I slept terribly for the last 2 nights.  All of the planning and work we did on Day 1 of Distance Learning Planning was exhausting and we left with more questions than answers. Day 2 was filled with waving at students from afar as their families picked up work, iPads, and items from their lockers to get them through if school is closed longer than 3 weeks.  We sent home books and if families asked to check out from our library, the only limit was how many books they could carry. The fact that the MN governor's office has given us this gift of 2 full weeks to completely change the way we teach and kids learn is also a call to excellence.

Last night, it was everything I could do to not start sobbing and pull it together for my family at home.

We can't just throw together an enrichment board and check-in with students sometimes, we need to be prepared to actually teach them the standards, differentiate for all levels, accommodate differences in family support and technology access, honor special ed plans, in addition to caring for our own families and teaching our small kids at home, too.

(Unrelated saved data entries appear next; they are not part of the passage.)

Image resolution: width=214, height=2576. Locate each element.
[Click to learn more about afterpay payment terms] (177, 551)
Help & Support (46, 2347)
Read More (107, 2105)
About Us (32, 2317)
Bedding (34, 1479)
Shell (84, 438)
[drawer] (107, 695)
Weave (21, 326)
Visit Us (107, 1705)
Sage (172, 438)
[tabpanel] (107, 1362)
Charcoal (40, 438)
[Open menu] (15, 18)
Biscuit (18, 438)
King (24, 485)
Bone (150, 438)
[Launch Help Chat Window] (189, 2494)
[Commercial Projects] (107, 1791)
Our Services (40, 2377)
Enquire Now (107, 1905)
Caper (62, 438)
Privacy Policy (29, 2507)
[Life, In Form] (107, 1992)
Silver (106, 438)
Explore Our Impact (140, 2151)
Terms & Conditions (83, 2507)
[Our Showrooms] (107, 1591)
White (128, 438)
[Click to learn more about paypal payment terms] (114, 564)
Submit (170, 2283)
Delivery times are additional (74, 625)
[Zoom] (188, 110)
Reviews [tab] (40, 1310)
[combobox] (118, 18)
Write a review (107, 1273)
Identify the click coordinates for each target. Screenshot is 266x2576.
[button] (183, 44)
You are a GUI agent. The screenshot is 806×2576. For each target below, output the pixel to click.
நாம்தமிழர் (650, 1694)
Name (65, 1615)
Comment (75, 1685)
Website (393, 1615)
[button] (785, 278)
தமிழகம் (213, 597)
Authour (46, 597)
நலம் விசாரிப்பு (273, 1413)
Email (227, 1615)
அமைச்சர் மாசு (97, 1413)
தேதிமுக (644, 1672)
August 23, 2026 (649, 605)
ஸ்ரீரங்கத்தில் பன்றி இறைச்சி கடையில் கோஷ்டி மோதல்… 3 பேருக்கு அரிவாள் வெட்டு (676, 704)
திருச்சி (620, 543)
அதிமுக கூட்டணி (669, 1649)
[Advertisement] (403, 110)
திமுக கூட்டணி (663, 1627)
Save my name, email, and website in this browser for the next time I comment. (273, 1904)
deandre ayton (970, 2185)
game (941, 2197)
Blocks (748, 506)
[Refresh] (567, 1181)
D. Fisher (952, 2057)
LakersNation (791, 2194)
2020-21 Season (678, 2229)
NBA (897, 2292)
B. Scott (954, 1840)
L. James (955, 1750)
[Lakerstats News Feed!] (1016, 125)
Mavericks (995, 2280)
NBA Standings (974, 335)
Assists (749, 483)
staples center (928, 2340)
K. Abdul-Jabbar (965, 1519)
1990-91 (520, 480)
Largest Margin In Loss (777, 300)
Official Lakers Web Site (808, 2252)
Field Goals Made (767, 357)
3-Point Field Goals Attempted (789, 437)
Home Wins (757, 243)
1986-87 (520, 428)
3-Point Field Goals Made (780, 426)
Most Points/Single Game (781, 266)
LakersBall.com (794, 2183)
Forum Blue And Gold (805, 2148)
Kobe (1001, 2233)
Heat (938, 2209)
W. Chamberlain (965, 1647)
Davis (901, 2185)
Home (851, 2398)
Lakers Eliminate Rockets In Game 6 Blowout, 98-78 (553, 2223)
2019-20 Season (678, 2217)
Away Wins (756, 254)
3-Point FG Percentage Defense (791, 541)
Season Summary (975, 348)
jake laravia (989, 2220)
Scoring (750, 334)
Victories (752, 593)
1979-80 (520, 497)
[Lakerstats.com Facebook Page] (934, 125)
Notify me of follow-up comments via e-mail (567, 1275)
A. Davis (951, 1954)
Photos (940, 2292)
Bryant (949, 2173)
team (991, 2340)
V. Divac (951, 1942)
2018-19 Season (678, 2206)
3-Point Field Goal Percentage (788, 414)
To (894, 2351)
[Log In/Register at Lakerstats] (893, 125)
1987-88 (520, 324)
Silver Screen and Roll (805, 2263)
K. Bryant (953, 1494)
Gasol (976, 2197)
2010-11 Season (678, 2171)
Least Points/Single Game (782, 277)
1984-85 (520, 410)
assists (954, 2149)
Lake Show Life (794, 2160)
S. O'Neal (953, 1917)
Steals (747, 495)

The work is ever-changing and we are trying to work together to be cohesive and thoughtful.  As encouraged and optimistic as I am, at the beginning of a challenging climb is always overwhelming. And last night, I woke up several times with an anxious pit feeling in my stomach. I know my teachers are feeling the same.

However, I feel really equipped to handle such volatile and scary times. Because in the best of times I started taking care of myself first, the bad times seem more manageable.  Before we even get in to what to do next, we need to start within.  When we are whole, we can give so much more. Here's a compilation of how I'm dealing with all of this. I hope something on here reaches your soul today.

  1. Your physical needs come first. 
    • Eat well. Lots of veggies and fruits alongside solid protein and fiber-filled carbs.  Find "comfort food" that also nourishes you. Simple veggie-based soups, food on the grill, pot roast with extra salad first.  Try to avoid packaged food when you can. I roasted a head of garlic last night and spread individual cloves on crusty bread. Delicious!
    • Drink water. A lot of it! Your energy, mood, and overall feeling of wellbeing is often tied to this. If you need some flavoring, I like to add a couple drops of Young Living Vitality Citrus Fresh or Tangerine oil to my big thermal cup. 
    • Sleep. Go to bed early. Your sleep is the thing you can do for your wellbeing and so many of us think it's skippable.  My life is easier when I am well-rested.  I'm more creative, patient, and able to solve problems. It's easier to handle my emotions.  You all know that your students who don't sleep enough are a mess at school.  You are not different, just more practiced at coping. 
    • Get some movement. Outside, a home workout, dance party in your living room.  It doesn't matter. Just move. 
  2. Work on your mind. 
    • Years ago when I was going through an awful time (death of a close friend and brain surgery) - I learned that I could fill my belly with wine and chocolate to feel better for a moment, or I could fill my soul with hope.  The soul work helped me on that phyiscal body focus AND on the emotional side.  Check out the more resources page for my favorite podcasts and audiobooks.  Turn of the news, shut down the social media stream and relax to one of these pep talks for your life. A little bit every day makes a huge difference in how you look at the world. 
  3. Manage the feelings. They are real.  
    •  I listen to the Calm app in my bed, laying down cozy style. I simply listen and let my mind wander where it will as the soothing voice guides my thoughts. If I fall asleep, awesome! If I don't, I feel more grounded. 
    • This book, The Universe Has Your Back by Gabrielle Bernstein, got me through the anxiety of brain surgery and I've got it on repeat again now.  
  4. Recognize that growth and discomfort is what makes us better.
    • Think back to your proudest moments.  Were they things that came easy to you? Accomplishing goals are ALWAYS sweeter when the work was hard first.  As we navigate some really hard work right now, keep in mind that you will be proud of what you did in the end. 
  5. Practice Gratitude and Celebrate Small Wins
    • The work seems overwhelming and the world out of control, and that big win and rush of pride we are hoping for is a long way off.  In the meantime, think of the small wins each day.  No, you haven't launched a full lesson online today, but did you learn how to use video conference software? Did you identify the priorities - even if you haven't taken action on them yet? Are you grateful for a little extra sleep or time with your family because other activities are canceled? Are you grateful that you didn't have to fight with your most challenging student today? As you find yourself feeling defeated - look to the little things to celebrate.
  6. Find positive connection.
    • If your social media is full of a bunch of anxious people, unfollow them or spend time in positive groups. Search hashtags of cute dogs and comment on Instagram posts from a few weeks ago, call a friend or practice that video chat software and talk about the latest book, craft project,  or trashy tv show you have in common. Play video games with your kids and laugh and giggle and smile as much as you can. 
  7. Journal
    • Your grandkids want to know about this someday.  This is a time for the history books.  It's temporary, and we will never be the same.  I believe we will be better. 

We are human BEINGS - not human doings. Give yourself permission to slow down, take care of you first, and your natural need to serve and give will feel effortless. I can't wait to look back and see how proud we are of the work we did and how far we have come. Thank you for being with me on the journey.